Miloš Čudić

Personal information
- Date of birth: 21 August 1996 (age 29)
- Place of birth: Banja Luka, Bosnia and Herzegovina
- Height: 1.73 m (5 ft 8 in)
- Position: Midfielder

Youth career
- Rad

Senior career*
- Years: Team / Apps / (Gls)
- 2014–2015: Rad / 2 / (0)
- 2015–2016: Žarkovo / 25 / (3)
- 2017: Zemun / 1 / (0)
- 2017–2019: Borac Banja Luka / 29 / (0)
- 2019–2020: Žarkovo / 28 / (3)
- 2021: Tekstilac Derventa
- 2022–2023: Ljubić Prnjavor

International career
- 2014–2015: Serbia U19 / 3 / (0)

= Miloš Čudić =

Serbian footballer

Miloš Čudić (Милош Чудић; born 21 August 1996) is a Serbian professional footballer who plays as a midfielder.

==Club career==
Čudić played for the FK Rad main team from the 2014–15 season.

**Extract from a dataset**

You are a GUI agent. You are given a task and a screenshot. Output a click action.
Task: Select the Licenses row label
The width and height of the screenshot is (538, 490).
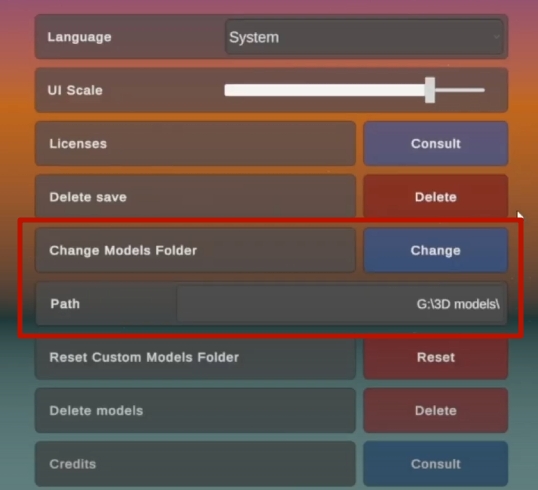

After he spent a period between 2015 and 2016 with satellite club Žarkovo, he decided to leave the club at the beginning of 2017. He joined Zemun shortly after.

==International career==
Having been born in Banja Luka, Republika Srpska, Bosnia and Herzegovina, he has been playing for the Serbian U-19 team.

He was part of the Republika Srpska U-18 team in September 2013.